Vragen van het lid Rebel (PvdA) aan de Minister van Veiligheid en Justitie over raamprostitutie in Utrecht (ingezonden 16 juni 2014).

Vraag 1

Kent u het bericht «Raamprostitutie Utrecht pas weer in 2016» en herinnert u zich eerdere vragen over dit onderwerp?1 2

Vraag 2

Deelt u de mening dat het feit dat een grote stad als Utrecht gedurende minimaal drie jaar zonder raamprostitutie zit, het risico met zich meebrengt dat prostitutie buiten het zicht van de autoriteiten plaatsvindt en daarmee het risico dat er slachtoffers van mensenhandel in die prostitutie te werk gesteld worden? Zo ja, wat kunt u doen om deze risico’s te verkleinen? Zo nee, waarom niet?

Vraag 3

Waarom is het niet mogelijk gebleken om, zoals het voornemen van de gemeente Utrecht was, binnen redelijk afzienbare termijn een alternatief aanbod van raamprostitutie te organiseren?

Vraag 4

Zou het met het oog op het voorkomen van misstanden in de prostitutie beter zijn geweest als het Zandpad open was gebleven, gelet op het feit dat het Zandpad gesloten werd om slachtoffers van mensenhandel te voorkomen en het feit dat er geen alternatieve raamprostitutie in Utrecht is gekomen en ook voorlopig niet zal komen? Zo ja, waarom? Zo nee, waarom niet?

Vraag 5

Wat betekent het feit dat er voor prostituees van het Zandpad voorlopig geen alternatief wordt geboden voor hulp en opvang aan hen?

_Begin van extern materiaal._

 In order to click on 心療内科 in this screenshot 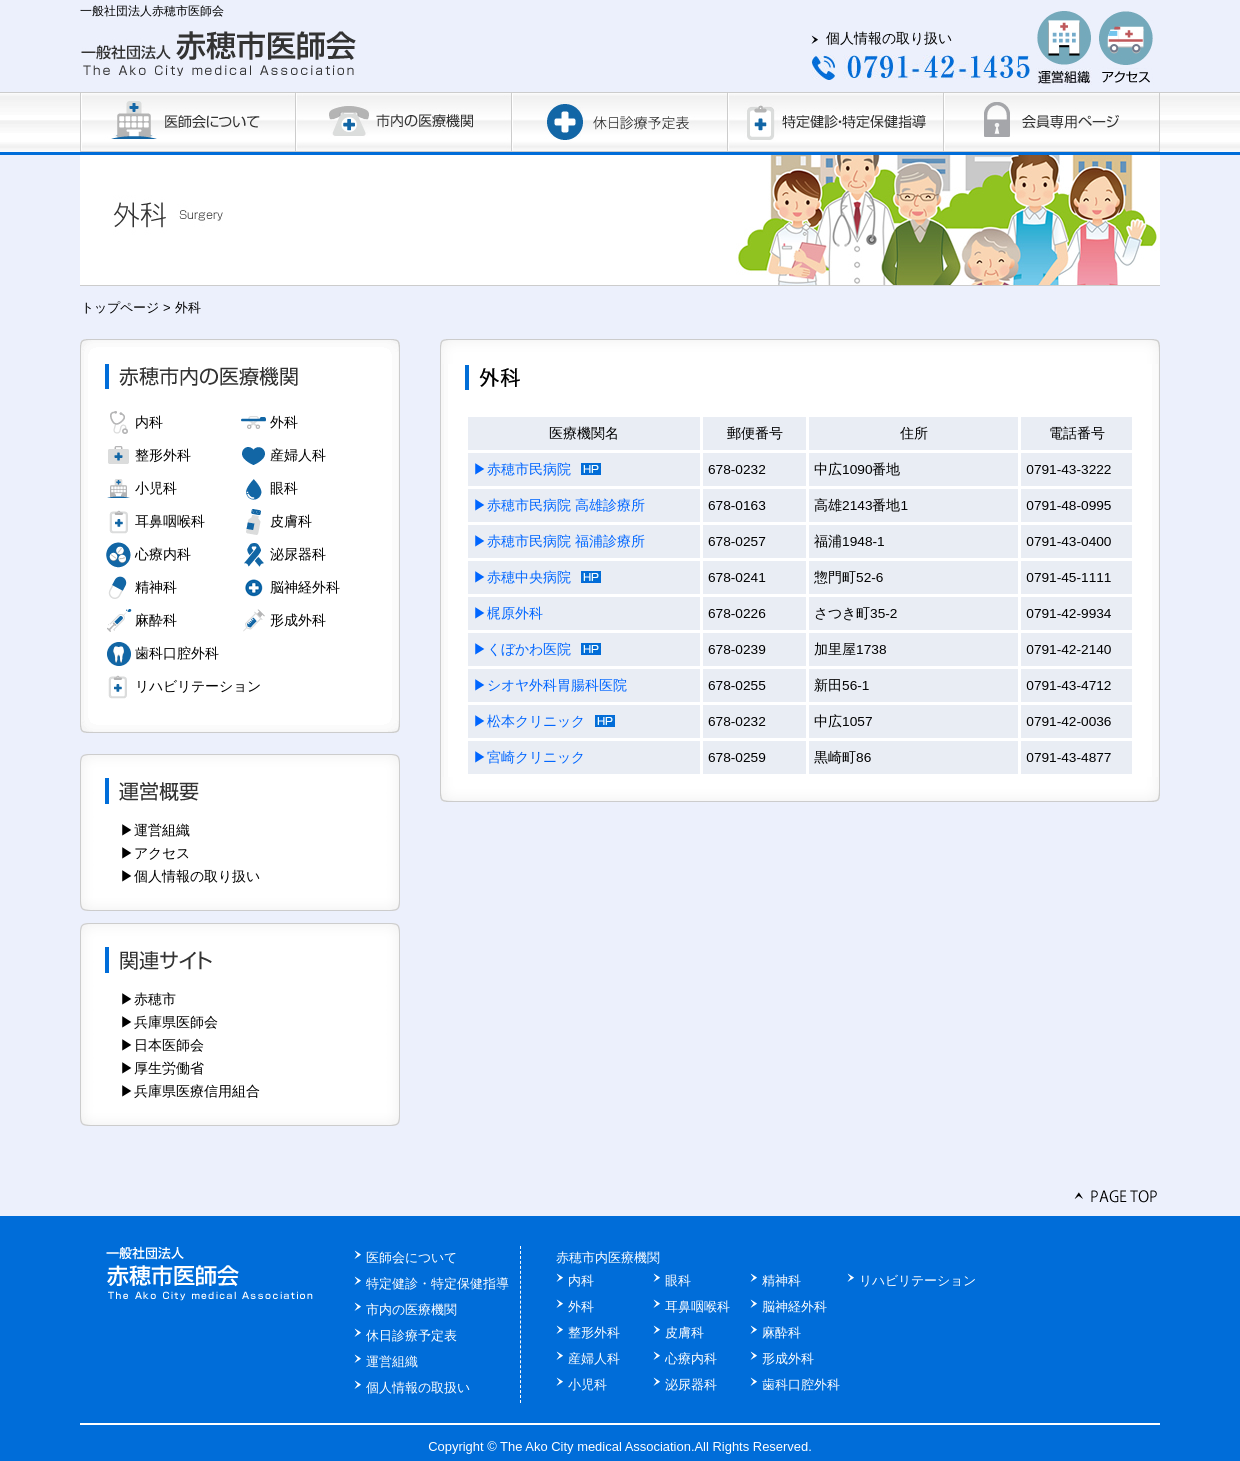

Wordt die hulp en opvang net zo lang gecontinueerd tot er wel een alternatief is?

Vraag 6

Wat is de stand van zaken ten aanzien van de strafrechtelijke vervolging voor criminele activiteiten waaronder mensenhandel van verdachten die betrokken waren bij de prostitutie op het Raampad?


X Noot
1

ANP, 12 juni 2014

X Noot
2

Aanhangsel Handelingen, vergaderjaar 2013–2014, nr. 1412 en Aanhangsel Handelingen, vergaderjaar 2013–2014, nr. 1883.